Extracted records —
━━━━━━

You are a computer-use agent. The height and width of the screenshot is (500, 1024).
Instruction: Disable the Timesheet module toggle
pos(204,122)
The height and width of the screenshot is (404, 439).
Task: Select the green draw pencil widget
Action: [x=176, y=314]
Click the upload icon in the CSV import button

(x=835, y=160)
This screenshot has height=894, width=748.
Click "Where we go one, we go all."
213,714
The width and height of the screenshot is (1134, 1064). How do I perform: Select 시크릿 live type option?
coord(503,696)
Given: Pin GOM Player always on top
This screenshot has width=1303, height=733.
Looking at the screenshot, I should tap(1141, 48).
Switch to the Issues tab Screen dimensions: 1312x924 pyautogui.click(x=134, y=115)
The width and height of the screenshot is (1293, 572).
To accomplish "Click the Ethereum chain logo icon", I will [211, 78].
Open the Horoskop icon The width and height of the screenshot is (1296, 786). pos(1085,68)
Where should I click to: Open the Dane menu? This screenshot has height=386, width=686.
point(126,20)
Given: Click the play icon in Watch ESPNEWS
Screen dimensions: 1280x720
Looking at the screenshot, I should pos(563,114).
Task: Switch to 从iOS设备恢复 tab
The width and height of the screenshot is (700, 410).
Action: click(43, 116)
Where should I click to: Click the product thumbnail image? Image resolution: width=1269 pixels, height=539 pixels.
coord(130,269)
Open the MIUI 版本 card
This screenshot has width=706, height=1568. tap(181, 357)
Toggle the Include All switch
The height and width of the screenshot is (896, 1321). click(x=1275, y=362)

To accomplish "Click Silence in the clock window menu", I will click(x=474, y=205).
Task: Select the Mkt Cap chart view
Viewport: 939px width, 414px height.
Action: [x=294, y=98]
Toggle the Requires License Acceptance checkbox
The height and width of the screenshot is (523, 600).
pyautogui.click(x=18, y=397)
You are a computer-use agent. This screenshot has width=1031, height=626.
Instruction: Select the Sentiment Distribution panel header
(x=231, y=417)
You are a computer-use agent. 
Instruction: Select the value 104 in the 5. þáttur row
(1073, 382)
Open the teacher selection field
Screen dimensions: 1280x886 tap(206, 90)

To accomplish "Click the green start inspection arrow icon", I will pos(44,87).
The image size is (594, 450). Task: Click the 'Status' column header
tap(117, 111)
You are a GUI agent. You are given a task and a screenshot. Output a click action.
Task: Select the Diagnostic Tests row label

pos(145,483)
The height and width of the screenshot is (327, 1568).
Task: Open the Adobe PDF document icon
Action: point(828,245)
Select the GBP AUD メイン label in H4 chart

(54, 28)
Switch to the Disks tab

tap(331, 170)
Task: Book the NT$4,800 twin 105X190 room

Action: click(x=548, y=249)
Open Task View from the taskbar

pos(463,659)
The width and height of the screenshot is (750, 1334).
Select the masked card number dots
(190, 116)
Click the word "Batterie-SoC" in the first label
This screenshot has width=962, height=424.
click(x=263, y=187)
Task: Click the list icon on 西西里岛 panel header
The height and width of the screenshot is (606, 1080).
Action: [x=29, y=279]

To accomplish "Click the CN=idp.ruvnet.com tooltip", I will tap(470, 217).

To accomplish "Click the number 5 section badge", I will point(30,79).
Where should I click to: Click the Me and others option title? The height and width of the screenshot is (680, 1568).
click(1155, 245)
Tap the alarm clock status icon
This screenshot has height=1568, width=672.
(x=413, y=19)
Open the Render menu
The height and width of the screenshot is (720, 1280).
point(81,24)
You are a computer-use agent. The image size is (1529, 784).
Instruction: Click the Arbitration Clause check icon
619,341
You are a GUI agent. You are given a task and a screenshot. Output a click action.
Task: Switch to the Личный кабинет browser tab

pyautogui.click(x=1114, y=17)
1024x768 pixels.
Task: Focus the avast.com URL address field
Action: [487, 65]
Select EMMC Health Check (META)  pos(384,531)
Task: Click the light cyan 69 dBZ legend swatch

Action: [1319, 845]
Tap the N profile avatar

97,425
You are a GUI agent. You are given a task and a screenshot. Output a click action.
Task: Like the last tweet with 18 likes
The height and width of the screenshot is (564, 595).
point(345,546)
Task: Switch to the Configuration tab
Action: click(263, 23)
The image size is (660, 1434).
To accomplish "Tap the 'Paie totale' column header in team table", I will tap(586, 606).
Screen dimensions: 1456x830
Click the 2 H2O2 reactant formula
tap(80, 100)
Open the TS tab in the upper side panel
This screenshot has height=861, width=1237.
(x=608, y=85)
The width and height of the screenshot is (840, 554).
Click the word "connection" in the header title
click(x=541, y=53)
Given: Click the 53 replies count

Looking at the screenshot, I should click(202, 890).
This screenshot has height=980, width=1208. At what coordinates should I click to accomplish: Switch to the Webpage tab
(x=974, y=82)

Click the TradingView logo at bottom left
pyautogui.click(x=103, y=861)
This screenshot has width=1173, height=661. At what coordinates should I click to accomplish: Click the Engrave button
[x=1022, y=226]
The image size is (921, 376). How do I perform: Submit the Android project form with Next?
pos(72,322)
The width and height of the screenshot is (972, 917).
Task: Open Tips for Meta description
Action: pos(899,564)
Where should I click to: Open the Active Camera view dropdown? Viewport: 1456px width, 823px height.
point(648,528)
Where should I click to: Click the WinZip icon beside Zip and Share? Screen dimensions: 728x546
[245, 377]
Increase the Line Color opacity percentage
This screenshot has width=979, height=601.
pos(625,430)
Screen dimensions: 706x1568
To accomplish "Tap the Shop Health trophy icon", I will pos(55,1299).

━━━━━━

Task instructions — Output every nonblank line of the extracted records above as a JSON list of strings, one string per line.

Problem solution —
[
  "You are a computer-use agent. The height and width of the screenshot is (500, 1024).",
  "Instruction: Disable the Timesheet module toggle",
  "pos(204,122)",
  "The height and width of the screenshot is (404, 439).",
  "Task: Select the green draw pencil widget",
  "Action: [x=176, y=314]",
  "Click the upload icon in the CSV import button",
  "(x=835, y=160)",
  "This screenshot has height=894, width=748.",
  "Click \"Where we go one, we go all.\"",
  "213,714",
  "The width and height of the screenshot is (1134, 1064). How do I perform: Select 시크릿 live type option?",
  "coord(503,696)",
  "Given: Pin GOM Player always on top",
  "This screenshot has width=1303, height=733.",
  "Looking at the screenshot, I should tap(1141, 48).",
  "Switch to the Issues tab Screen dimensions: 1312x924 pyautogui.click(x=134, y=115)",
  "The width and height of the screenshot is (1293, 572).",
  "To accomplish \"Click the Ethereum chain logo icon\", I will [211, 78].",
  "Open the Horoskop icon The width and height of the screenshot is (1296, 786). pos(1085,68)",
  "Where should I click to: Open the Dane menu? This screenshot has height=386, width=686.",
  "point(126,20)",
  "Given: Click the play icon in Watch ESPNEWS",
  "Screen dimensions: 1280x720",
  "Looking at the screenshot, I should pos(563,114).",
  "Task: Switch to 从iOS设备恢复 tab",
  "The width and height of the screenshot is (700, 410).",
  "Action: click(43, 116)",
  "Where should I click to: Click the product thumbnail image? Image resolution: width=1269 pixels, height=539 pixels.",
  "coord(130,269)",
  "Open the MIUI 版本 card",
  "This screenshot has width=706, height=1568. tap(181, 357)",
  "Toggle the Include All switch",
  "The height and width of the screenshot is (896, 1321). click(x=1275, y=362)",
  "To accomplish \"Click Silence in the clock window menu\", I will click(x=474, y=205).",
  "Task: Select the Mkt Cap chart view",
  "Viewport: 939px width, 414px height.",
  "Action: [x=294, y=98]",
  "Toggle the Requires License Acceptance checkbox",
  "The height and width of the screenshot is (523, 600).",
  "pyautogui.click(x=18, y=397)",
  "You are a computer-use agent. This screenshot has width=1031, height=626.",
  "Instruction: Select the Sentiment Distribution panel header",
  "(x=231, y=417)",
  "You are a computer-use agent. ",
  "Instruction: Select the value 104 in the 5. þáttur row",
  "(1073, 382)",
  "Open the teacher selection field",
  "Screen dimensions: 1280x886 tap(206, 90)",
  "To accomplish \"Click the green start inspection arrow icon\", I will pos(44,87).",
  "The image size is (594, 450). Task: Click the 'Status' column header",
  "tap(117, 111)",
  "You are a GUI agent. You are given a task and a screenshot. Output a click action.",
  "Task: Select the Diagnostic Tests row label",
  "pos(145,483)",
  "The height and width of the screenshot is (327, 1568).",
  "Task: Open the Adobe PDF document icon",
  "Action: point(828,245)",
  "Select the GBP AUD メイン label in H4 chart",
  "(54, 28)",
  "Switch to the Disks tab",
  "tap(331, 170)",
  "Task: Book the NT$4,800 twin 105X190 room",
  "Action: click(x=548, y=249)",
  "Open Task View from the taskbar",
  "pos(463,659)",
  "The width and height of the screenshot is (750, 1334).",
  "Select the masked card number dots",
  "(190, 116)",
  "Click the word \"Batterie-SoC\" in the first label",
  "This screenshot has width=962, height=424.",
  "click(x=263, y=187)",
  "Task: Click the list icon on 西西里岛 panel header",
  "The height and width of the screenshot is (606, 1080).",
  "Action: [x=29, y=279]",
  "To accomplish \"Click the CN=idp.ruvnet.com tooltip\", I will tap(470, 217).",
  "To accomplish \"Click the number 5 section badge\", I will point(30,79).",
  "Where should I click to: Click the Me and others option title? The height and width of the screenshot is (680, 1568).",
  "click(1155, 245)",
  "Tap the alarm clock status icon",
  "This screenshot has height=1568, width=672.",
  "(x=413, y=19)",
  "Open the Render menu",
  "The height and width of the screenshot is (720, 1280).",
  "point(81,24)",
  "You are a computer-use agent. The image size is (1529, 784).",
  "Instruction: Click the Arbitration Clause check icon",
  "619,341",
  "You are a GUI agent. You are given a task and a screenshot. Output a click action.",
  "Task: Switch to the Личный кабинет browser tab",
  "pyautogui.click(x=1114, y=17)",
  "1024x768 pixels.",
  "Task: Focus the avast.com URL address field",
  "Action: [487, 65]",
  "Select EMMC Health Check (META)  pos(384,531)",
  "Task: Click the light cyan 69 dBZ legend swatch",
  "Action: [1319, 845]",
  "Tap the N profile avatar",
  "97,425",
  "You are a GUI agent. You are given a task and a screenshot. Output a click action.",
  "Task: Like the last tweet with 18 likes",
  "The height and width of the screenshot is (564, 595).",
  "point(345,546)",
  "Task: Switch to the Configuration tab",
  "Action: click(263, 23)",
  "The image size is (660, 1434).",
  "To accomplish \"Tap the 'Paie totale' column header in team table\", I will tap(586, 606).",
  "Screen dimensions: 1456x830",
  "Click the 2 H2O2 reactant formula",
  "tap(80, 100)",
  "Open the TS tab in the upper side panel",
  "This screenshot has height=861, width=1237.",
  "(x=608, y=85)",
  "The width and height of the screenshot is (840, 554).",
  "Click the word \"connection\" in the header title",
  "click(x=541, y=53)",
  "Given: Click the 53 replies count",
  "Looking at the screenshot, I should click(202, 890).",
  "This screenshot has height=980, width=1208. At what coordinates should I click to accomplish: Switch to the Webpage tab",
  "(x=974, y=82)",
  "Click the TradingView logo at bottom left",
  "pyautogui.click(x=103, y=861)",
  "This screenshot has width=1173, height=661. At what coordinates should I click to accomplish: Click the Engrave button",
  "[x=1022, y=226]",
  "The image size is (921, 376). How do I perform: Submit the Android project form with Next?",
  "pos(72,322)",
  "The width and height of the screenshot is (972, 917).",
  "Task: Open Tips for Meta description",
  "Action: pos(899,564)",
  "Where should I click to: Open the Active Camera view dropdown? Viewport: 1456px width, 823px height.",
  "point(648,528)",
  "Where should I click to: Click the WinZip icon beside Zip and Share? Screen dimensions: 728x546",
  "[245, 377]",
  "Increase the Line Color opacity percentage",
  "This screenshot has width=979, height=601.",
  "pos(625,430)",
  "Screen dimensions: 706x1568",
  "To accomplish \"Tap the Shop Health trophy icon\", I will pos(55,1299)."
]